O colegiado investigará o roubo em aposentadorias e desvios feitos por sindicatos. A presidência ficará com o senador Omar Aziz (PSD-AM), e a relatoria será conduzida pelo deputado Ricardo Ayres (Republicanos-TO), indicado pelo presidente da Câmara, Hugo Motta (Republicanos-PB).
A criação da comissão foi articulada pela oposição, que coletou assinaturas no Congresso para viabilizar a instalação, oficializada em 17 de junho. A CPMI terá 16 membros de cada Casa e prazo de até 180 dias para funcionar.
O Senado já definiu seus representantes. Entre os titulares estão Jorge Seif (PL-SC), Izalci Lucas (PL-DF), Eduardo Girão (Novo-CE), Damares Alves (Republicanos-DF), Tereza Cristina (PP-MS), Renan Calheiros (MDB-AL) e Humberto Costa (PT-PE). O PDT, que havia desistido de participar, indicou Leila Barros (DF).

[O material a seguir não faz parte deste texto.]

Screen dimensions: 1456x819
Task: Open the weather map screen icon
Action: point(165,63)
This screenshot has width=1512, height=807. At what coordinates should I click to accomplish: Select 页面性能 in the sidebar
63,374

Na Câmara, a definição ainda depende dos líderes partidários. O líder do PL, Sóstenes Cavalcante (RJ), criticou a escolha de Ayres para a relatoria. Segundo ele, o deputado não assinou o requerimento que abriu a comissão. “O mais grave é que ele nem assinou para que a CPMI fosse instalada. Ou seja: se dependesse dele, a CPMI não existiria”, disse.
A preferência por um nome do Centrão foi vista como recado político de Hugo Motta à oposição. Parlamentares lembram que, após o motim no plenário da Câmara na semana passada, Motta enfrenta dificuldades para negociar com os bolsonaristas.
Líderes do Congresso avaliam que a CPMI precisa de condução equilibrada. A indicação de Aziz e Ayres busca reduzir atritos, em um momento em que parte do Centrão também apoia pautas como a redução do foro privilegiado e a anistia dos envolvidos no 8 de Janeiro.